4. thermal conductivity polysiloxane composition described in any one of claim 1 to 3, wherein on the silicon atom of (D1) The number H for the hydrogen atom being bonded_D1The number H for the hydrogen atom being bonded on the silicon atom of (D2)_D2The ratio between H_D1: H_D2It is 9.9: 0.1~1:9.

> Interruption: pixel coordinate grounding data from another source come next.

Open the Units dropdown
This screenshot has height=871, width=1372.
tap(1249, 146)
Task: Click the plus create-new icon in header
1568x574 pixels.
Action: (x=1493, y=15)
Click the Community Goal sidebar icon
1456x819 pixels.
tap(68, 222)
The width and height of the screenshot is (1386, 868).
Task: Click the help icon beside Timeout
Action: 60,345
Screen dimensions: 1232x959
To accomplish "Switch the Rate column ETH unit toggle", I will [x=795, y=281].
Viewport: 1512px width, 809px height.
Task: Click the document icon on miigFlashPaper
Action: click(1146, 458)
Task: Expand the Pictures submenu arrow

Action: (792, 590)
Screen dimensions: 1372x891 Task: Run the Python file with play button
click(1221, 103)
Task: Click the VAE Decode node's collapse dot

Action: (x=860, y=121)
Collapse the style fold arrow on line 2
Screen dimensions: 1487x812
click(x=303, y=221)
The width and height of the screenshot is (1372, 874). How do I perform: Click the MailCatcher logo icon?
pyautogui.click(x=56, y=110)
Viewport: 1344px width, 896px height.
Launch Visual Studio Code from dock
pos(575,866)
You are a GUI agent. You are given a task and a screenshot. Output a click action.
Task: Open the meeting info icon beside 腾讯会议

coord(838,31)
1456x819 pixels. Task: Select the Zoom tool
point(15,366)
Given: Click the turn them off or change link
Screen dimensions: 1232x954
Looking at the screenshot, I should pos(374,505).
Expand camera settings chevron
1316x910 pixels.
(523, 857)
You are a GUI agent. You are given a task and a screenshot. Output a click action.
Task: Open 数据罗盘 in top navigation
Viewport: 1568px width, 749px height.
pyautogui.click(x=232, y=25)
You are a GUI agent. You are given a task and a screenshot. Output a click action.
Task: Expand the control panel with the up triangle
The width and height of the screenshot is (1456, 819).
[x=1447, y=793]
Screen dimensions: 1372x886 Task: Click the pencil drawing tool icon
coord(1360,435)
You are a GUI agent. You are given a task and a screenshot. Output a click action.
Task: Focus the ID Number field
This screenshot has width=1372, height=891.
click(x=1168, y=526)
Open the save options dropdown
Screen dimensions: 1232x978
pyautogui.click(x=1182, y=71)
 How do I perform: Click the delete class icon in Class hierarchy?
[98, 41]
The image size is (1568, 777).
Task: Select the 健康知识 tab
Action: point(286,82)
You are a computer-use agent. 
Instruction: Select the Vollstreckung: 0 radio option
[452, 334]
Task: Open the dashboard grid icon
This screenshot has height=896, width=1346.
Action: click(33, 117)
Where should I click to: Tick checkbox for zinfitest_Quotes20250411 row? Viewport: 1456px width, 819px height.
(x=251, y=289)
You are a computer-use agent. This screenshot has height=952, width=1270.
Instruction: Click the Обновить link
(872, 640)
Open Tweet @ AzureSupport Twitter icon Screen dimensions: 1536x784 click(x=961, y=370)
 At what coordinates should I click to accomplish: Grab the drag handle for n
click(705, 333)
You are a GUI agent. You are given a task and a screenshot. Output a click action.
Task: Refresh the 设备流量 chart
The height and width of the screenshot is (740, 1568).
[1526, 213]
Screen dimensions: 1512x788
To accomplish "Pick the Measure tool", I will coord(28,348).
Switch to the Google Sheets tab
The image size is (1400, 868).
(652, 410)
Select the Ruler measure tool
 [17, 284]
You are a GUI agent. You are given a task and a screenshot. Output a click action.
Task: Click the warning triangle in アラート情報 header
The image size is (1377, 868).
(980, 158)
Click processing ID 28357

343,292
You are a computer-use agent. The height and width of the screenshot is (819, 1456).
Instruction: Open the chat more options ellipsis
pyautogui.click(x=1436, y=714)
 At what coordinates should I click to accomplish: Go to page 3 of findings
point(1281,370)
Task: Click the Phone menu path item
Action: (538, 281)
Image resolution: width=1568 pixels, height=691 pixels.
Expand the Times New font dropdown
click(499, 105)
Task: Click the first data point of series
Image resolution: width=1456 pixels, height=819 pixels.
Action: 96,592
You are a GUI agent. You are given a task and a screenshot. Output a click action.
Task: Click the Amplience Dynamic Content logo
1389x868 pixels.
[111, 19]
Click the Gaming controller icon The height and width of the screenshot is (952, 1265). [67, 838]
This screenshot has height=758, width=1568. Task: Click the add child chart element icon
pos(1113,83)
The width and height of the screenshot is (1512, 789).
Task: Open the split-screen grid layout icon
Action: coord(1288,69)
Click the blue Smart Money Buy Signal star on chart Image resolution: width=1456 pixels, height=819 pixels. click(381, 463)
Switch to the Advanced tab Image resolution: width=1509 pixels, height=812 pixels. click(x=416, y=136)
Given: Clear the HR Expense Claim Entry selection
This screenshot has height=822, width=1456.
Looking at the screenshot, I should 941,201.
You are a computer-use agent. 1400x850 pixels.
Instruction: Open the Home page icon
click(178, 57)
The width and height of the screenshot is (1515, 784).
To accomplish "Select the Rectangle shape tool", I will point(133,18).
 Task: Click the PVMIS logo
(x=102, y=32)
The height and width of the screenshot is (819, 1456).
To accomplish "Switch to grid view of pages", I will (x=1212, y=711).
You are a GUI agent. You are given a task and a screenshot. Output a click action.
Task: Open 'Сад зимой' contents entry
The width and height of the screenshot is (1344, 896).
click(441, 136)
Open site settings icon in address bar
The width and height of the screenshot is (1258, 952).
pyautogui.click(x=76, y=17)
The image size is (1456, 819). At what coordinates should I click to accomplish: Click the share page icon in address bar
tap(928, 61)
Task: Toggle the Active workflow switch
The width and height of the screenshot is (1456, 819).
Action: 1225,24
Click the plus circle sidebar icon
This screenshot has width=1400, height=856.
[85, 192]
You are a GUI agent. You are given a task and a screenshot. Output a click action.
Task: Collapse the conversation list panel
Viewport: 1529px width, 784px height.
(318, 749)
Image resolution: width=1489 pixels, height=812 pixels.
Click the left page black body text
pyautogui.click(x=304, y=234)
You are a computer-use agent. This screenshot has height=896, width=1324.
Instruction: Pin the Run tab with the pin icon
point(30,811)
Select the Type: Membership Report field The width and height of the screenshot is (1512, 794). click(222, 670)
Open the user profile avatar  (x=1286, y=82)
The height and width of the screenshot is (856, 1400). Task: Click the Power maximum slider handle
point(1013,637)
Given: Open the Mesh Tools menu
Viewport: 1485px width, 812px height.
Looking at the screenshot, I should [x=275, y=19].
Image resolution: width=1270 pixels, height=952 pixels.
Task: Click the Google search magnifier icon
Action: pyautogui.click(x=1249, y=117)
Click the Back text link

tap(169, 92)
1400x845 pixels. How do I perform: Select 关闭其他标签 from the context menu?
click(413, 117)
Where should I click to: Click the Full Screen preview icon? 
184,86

5. thermal conductivity polysiloxane composition according to any one of claims 1 to 4, wherein (B) is general formula (1) institute The silicone compounds shown,

In formula,

R¹For the group of the alkoxysilyl with carbon number 1~4,

R²The organic siloxy of straight-chain shown in alkyl or general formula (2) for 1 valence of carbon number 6~18,

X independently is the alkyl of the divalent of carbon number 2~10,

A and b independently is 1 or more integer,

The integer that c is 0 or more,

The integer that a+b+c is 4 or more,

R³It independently is the alkyl or hydrogen atom of 1 valence of carbon number 1~6,

In formula,

R⁴It independently is the alkyl of 1 valence of carbon number 1~12,

Y is selected from methyl, vinyl and R¹In group,

The integer that d is 2~500.

6. thermal conductivity polysiloxane composition according to any one of claims 1 to 5, wherein (C) is general formula (3) institute The straight-chain polysiloxane shown,

In formula,

R⁵It independently is the alkenyl of carbon number 2~6,

R⁶It independently is the alkyl of 1 valence of carbon number 1~12,

E is the number for making viscosity 0.01Pas~50Pas at 23 DEG C.